REQUIRED ACTION - Consider the entries below. Count the lines holding the string "agent" and state the number only.

DATA TO EXAMINE -
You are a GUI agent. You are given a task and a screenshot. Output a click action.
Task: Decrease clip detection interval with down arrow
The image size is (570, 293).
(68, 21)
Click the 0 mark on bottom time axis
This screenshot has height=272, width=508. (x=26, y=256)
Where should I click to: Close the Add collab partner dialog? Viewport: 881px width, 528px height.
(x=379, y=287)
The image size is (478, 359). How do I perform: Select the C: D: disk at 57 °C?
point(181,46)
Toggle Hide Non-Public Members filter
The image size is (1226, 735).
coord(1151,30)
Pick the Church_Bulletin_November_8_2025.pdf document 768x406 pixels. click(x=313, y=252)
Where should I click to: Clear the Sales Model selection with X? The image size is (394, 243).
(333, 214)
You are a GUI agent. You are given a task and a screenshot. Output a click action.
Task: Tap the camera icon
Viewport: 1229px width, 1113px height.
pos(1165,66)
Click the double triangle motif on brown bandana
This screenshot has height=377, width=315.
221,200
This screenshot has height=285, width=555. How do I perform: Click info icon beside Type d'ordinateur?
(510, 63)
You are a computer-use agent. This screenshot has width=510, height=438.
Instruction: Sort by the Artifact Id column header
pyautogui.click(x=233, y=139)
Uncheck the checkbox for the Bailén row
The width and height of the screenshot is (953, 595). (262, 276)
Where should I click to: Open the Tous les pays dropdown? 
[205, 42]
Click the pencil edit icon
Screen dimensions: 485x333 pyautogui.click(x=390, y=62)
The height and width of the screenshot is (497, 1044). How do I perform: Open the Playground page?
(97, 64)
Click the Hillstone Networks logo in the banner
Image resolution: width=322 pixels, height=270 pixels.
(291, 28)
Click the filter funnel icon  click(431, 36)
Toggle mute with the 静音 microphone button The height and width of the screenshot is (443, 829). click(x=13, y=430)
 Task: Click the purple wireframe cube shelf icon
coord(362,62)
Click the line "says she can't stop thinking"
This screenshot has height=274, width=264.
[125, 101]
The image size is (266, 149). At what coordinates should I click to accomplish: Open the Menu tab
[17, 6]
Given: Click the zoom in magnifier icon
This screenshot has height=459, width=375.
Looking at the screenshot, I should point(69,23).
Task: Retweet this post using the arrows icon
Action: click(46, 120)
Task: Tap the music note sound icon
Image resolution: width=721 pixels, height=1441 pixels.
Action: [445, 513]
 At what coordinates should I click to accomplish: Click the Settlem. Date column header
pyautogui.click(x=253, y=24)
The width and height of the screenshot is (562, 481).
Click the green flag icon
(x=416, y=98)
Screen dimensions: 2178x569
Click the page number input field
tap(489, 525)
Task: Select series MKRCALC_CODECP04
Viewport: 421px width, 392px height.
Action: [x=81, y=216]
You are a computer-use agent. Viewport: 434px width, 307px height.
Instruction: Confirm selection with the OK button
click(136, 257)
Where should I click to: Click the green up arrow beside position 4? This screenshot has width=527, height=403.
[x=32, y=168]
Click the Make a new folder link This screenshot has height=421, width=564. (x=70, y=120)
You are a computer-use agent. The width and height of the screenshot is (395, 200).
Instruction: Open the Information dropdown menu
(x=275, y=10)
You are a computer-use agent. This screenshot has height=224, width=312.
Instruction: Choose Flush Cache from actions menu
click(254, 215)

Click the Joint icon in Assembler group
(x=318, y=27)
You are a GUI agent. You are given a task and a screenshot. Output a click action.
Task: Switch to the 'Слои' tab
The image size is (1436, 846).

OUTPUT OF THE TASK - 7